EXERCISE GOAL —
Pull out everything from the line containing "The height and" down to the end of the rows, reproducing each line word for word. Leave the pictures out of your answer.

DATASET RECORDS —
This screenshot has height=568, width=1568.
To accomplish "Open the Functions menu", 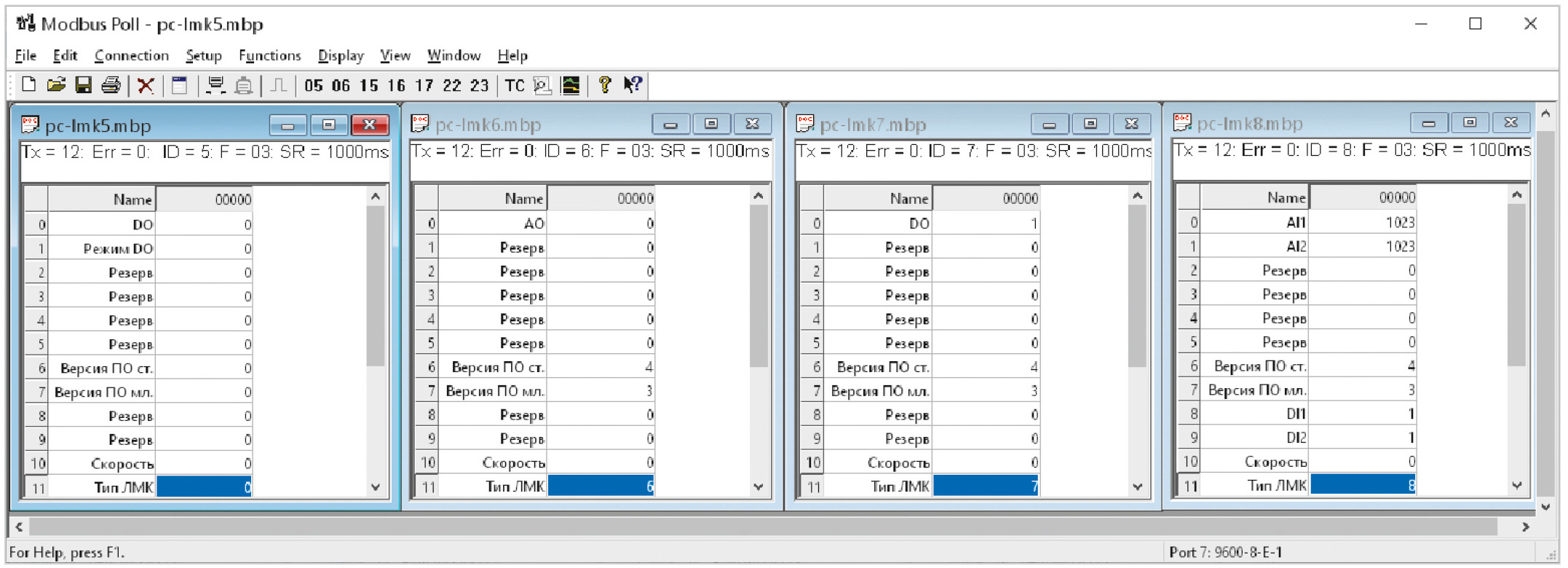I will click(269, 56).
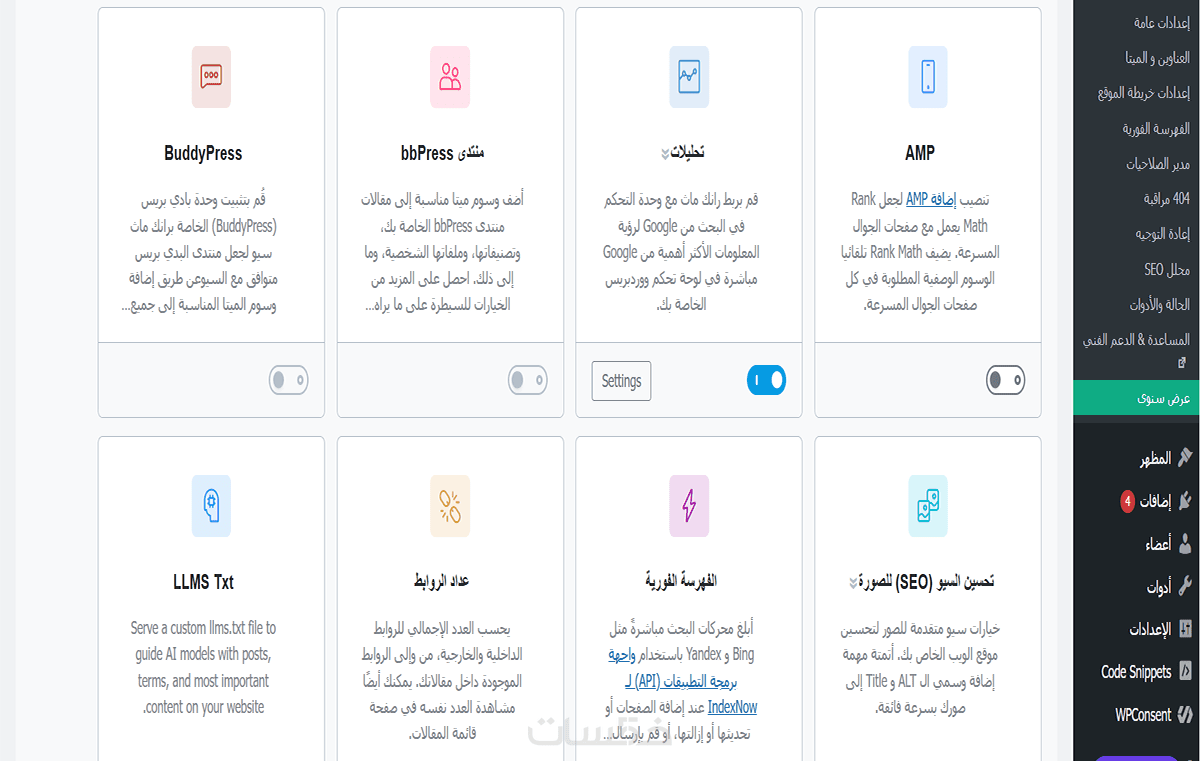Screen dimensions: 1200x761
Task: Expand the arrow beside Analytics title
Action: (x=665, y=154)
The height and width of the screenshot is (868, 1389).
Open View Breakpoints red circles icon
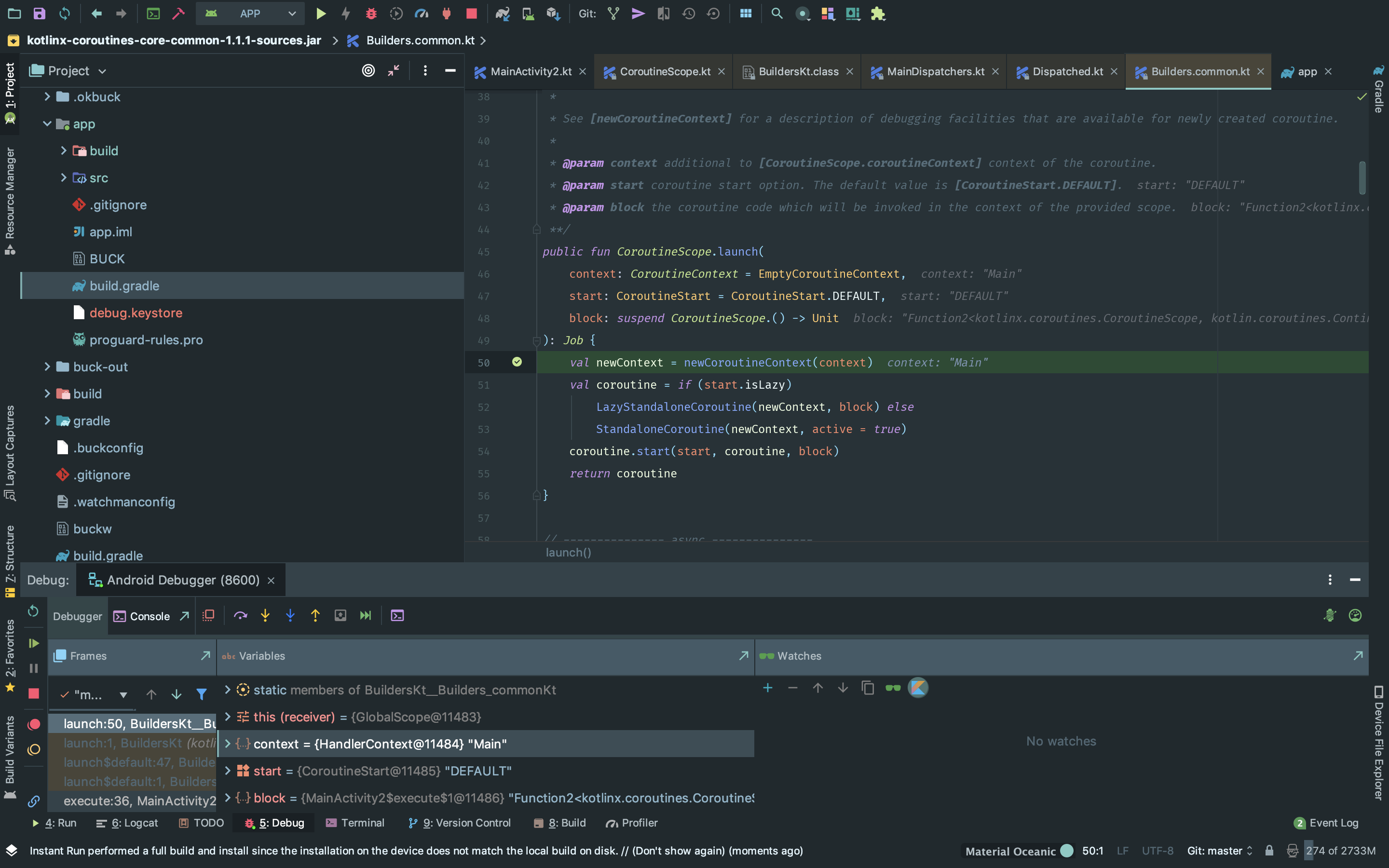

TASK RESPONSE —
The height and width of the screenshot is (868, 1389).
Open View Breakpoints red circles icon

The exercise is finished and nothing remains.